Top of AVAILABLE RECORDS

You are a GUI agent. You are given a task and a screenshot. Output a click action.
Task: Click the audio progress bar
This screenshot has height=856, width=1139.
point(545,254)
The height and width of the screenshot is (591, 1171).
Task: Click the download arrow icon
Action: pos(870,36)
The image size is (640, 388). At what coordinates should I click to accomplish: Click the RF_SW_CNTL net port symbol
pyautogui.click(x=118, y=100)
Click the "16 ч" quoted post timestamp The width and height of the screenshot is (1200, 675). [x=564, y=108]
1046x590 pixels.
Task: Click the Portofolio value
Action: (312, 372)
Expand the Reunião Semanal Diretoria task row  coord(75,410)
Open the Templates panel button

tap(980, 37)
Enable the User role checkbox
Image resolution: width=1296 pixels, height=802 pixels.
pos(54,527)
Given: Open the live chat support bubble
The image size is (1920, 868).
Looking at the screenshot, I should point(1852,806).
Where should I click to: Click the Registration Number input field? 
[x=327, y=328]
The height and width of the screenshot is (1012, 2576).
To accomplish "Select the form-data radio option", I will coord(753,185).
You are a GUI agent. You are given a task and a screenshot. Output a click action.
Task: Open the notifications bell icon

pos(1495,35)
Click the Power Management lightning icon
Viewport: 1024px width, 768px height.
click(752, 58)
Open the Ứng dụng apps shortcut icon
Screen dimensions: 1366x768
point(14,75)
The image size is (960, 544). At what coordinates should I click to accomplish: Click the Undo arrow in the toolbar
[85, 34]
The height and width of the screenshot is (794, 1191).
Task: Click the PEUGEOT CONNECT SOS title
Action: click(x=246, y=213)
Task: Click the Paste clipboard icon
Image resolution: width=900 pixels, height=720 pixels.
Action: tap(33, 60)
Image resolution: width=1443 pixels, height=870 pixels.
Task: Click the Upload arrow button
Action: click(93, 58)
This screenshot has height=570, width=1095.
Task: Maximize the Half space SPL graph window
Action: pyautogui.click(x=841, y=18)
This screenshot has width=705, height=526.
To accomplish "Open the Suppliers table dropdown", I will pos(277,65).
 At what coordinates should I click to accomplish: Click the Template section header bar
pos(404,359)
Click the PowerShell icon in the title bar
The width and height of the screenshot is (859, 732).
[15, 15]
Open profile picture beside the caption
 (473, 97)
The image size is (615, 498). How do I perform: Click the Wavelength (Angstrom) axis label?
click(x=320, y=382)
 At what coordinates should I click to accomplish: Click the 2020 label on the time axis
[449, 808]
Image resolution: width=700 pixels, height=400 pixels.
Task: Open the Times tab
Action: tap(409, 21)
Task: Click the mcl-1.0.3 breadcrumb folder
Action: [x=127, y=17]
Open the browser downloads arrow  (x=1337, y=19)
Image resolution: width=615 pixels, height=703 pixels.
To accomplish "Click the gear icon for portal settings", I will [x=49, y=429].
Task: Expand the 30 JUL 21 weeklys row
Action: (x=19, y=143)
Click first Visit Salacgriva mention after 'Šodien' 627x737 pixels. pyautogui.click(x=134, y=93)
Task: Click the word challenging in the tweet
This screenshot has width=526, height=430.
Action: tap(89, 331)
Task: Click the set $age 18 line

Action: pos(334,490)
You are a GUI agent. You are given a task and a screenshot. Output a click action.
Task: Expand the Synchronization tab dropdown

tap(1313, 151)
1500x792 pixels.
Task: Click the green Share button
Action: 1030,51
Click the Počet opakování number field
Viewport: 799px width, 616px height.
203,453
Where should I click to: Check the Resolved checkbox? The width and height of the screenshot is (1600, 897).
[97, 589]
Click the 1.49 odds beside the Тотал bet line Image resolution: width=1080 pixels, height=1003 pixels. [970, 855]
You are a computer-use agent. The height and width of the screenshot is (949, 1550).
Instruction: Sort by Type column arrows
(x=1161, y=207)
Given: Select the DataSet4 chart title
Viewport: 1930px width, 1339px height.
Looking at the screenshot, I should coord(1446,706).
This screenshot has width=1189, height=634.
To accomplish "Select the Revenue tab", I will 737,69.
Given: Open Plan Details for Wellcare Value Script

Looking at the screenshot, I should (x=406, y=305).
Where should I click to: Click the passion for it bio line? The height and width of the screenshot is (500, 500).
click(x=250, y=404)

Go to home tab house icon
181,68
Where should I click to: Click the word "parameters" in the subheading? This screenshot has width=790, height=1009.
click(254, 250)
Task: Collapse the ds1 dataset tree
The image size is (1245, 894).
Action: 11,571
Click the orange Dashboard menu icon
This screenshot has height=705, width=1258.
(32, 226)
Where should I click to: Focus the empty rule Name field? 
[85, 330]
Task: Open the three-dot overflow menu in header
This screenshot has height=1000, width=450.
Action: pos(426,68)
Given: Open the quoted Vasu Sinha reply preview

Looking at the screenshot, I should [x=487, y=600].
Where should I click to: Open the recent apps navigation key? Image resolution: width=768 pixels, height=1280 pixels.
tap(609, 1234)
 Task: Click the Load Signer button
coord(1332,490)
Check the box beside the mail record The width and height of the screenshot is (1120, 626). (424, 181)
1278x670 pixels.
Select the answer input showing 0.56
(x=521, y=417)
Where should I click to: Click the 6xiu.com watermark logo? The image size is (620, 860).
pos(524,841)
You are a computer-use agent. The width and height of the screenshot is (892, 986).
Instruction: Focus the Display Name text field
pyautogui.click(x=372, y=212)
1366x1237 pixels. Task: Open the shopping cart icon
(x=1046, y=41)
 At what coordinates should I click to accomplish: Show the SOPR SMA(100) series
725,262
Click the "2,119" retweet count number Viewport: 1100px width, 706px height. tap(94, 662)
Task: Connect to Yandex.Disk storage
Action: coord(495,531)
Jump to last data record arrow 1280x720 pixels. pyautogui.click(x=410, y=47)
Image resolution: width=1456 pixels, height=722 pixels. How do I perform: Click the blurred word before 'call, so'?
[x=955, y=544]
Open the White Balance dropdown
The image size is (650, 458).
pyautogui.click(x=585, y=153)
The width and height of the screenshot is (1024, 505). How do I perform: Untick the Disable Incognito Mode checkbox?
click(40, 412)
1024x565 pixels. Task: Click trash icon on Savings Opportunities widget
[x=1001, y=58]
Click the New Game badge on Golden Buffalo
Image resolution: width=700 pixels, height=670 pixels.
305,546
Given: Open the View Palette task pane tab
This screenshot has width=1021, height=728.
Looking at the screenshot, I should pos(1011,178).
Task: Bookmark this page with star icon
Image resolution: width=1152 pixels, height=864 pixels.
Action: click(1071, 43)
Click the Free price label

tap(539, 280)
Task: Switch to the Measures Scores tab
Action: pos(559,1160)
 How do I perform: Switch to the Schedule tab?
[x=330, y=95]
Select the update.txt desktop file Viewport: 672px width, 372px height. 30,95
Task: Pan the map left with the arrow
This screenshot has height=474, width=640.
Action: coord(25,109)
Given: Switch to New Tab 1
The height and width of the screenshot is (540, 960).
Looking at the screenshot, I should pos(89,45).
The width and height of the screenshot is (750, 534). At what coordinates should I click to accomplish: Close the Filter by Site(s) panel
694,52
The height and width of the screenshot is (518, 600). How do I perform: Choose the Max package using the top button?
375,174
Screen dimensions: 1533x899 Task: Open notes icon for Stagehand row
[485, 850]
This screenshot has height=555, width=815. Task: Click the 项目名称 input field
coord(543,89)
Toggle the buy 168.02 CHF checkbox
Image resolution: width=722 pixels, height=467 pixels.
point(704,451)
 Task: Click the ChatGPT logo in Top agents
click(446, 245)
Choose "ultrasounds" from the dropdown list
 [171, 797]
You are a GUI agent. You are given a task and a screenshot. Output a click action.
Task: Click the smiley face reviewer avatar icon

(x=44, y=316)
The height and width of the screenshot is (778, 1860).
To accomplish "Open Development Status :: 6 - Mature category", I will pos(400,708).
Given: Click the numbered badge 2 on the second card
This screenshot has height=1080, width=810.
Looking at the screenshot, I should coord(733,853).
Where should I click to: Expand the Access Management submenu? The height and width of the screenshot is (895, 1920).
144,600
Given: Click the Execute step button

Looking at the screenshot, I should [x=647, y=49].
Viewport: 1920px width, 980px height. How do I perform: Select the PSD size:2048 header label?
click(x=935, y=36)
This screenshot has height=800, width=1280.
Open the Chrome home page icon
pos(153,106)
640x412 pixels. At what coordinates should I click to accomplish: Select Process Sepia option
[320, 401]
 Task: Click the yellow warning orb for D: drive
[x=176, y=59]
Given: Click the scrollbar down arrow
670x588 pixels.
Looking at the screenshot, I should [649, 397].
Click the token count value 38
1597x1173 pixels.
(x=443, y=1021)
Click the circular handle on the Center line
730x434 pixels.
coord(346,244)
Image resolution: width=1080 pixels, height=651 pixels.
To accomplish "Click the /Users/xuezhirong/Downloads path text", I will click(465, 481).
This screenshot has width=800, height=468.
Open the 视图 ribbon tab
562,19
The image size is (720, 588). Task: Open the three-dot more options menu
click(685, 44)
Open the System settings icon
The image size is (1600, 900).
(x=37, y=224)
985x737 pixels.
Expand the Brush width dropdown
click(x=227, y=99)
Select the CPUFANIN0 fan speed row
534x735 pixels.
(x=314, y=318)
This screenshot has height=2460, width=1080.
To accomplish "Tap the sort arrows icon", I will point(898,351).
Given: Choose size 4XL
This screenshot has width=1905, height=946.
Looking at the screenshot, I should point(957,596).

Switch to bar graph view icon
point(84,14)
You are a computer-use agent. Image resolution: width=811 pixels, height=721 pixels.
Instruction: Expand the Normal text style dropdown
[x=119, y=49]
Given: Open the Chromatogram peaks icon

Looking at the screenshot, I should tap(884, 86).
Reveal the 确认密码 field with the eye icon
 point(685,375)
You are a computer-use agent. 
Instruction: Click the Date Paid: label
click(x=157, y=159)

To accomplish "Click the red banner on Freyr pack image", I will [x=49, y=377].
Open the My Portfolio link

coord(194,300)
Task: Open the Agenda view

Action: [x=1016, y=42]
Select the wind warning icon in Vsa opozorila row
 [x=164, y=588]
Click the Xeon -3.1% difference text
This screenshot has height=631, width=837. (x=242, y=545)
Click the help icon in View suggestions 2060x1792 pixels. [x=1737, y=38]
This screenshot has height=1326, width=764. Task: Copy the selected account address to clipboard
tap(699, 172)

Bottom of AVAILABLE RECORDS

→ WORK REQUIRED
Copy out the lines above exactly, beginning at the one that contains "Where should I click to: Focus" and ending at the one that contains "Jump to last".

→ REPLY
Where should I click to: Focus the empty rule Name field? 
[85, 330]
Task: Open the three-dot overflow menu in header
This screenshot has height=1000, width=450.
Action: pos(426,68)
Given: Open the quoted Vasu Sinha reply preview

Looking at the screenshot, I should [x=487, y=600].
Where should I click to: Open the recent apps navigation key? Image resolution: width=768 pixels, height=1280 pixels.
tap(609, 1234)
 Task: Click the Load Signer button
coord(1332,490)
Check the box beside the mail record The width and height of the screenshot is (1120, 626). (424, 181)
1278x670 pixels.
Select the answer input showing 0.56
(x=521, y=417)
Where should I click to: Click the 6xiu.com watermark logo? The image size is (620, 860).
pos(524,841)
You are a computer-use agent. The width and height of the screenshot is (892, 986).
Instruction: Focus the Display Name text field
pyautogui.click(x=372, y=212)
1366x1237 pixels. Task: Open the shopping cart icon
(x=1046, y=41)
 At what coordinates should I click to accomplish: Show the SOPR SMA(100) series
725,262
Click the "2,119" retweet count number Viewport: 1100px width, 706px height. tap(94, 662)
Task: Connect to Yandex.Disk storage
Action: coord(495,531)
Jump to last data record arrow 1280x720 pixels. pyautogui.click(x=410, y=47)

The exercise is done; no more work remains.